-- Task 1 --
Reproduce the stretch of the blog post about the Tate Modern visit from "Use Your Imagination" through "have a look.".

-- Text extract --
Tuesday, 20 October 2009

Use Your Imagination




I’m in the wrong job. Why? Because quite frankly, I feel that I could be a contemporary artist.

Don’t laugh – it’s true.

I was in London at the weekend, visiting friends and on Sunday afternoon, we strolled along the south bank of the Thames, enjoying the atmosphere. We came to the Tate Modern, a museum full of contemporary art. Against my initial better judgement, we decided to pop in and have a look.

The first thing that I saw was an incredible piece of art called How It Is by a Polish artist called Miroslaw Balka. Basically is a huge steel box measuring 30 metres long, 10 metres wide and 13 metres deep. Why is it incredible? Because you can go inside the box and there is absolutely no light in there whatsoever.

-- Data entries --
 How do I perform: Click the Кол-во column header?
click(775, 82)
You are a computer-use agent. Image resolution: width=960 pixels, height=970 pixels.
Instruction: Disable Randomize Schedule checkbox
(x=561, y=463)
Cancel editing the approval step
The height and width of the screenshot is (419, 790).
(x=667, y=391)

-- Task 2 --
Rewrite the entries from the line containing "You are a computer-use" through the end of the entries, swapping "Disable" for "Turn off" and keeping everything else identical.

-- Exercise answer 1 --
Use Your Imagination




I’m in the wrong job. Why? Because quite frankly, I feel that I could be a contemporary artist.

Don’t laugh – it’s true.

I was in London at the weekend, visiting friends and on Sunday afternoon, we strolled along the south bank of the Thames, enjoying the atmosphere. We came to the Tate Modern, a museum full of contemporary art. Against my initial better judgement, we decided to pop in and have a look.

-- Exercise answer 2 --
You are a computer-use agent. Image resolution: width=960 pixels, height=970 pixels.
Instruction: Turn off Randomize Schedule checkbox
(x=561, y=463)
Cancel editing the approval step
The height and width of the screenshot is (419, 790).
(x=667, y=391)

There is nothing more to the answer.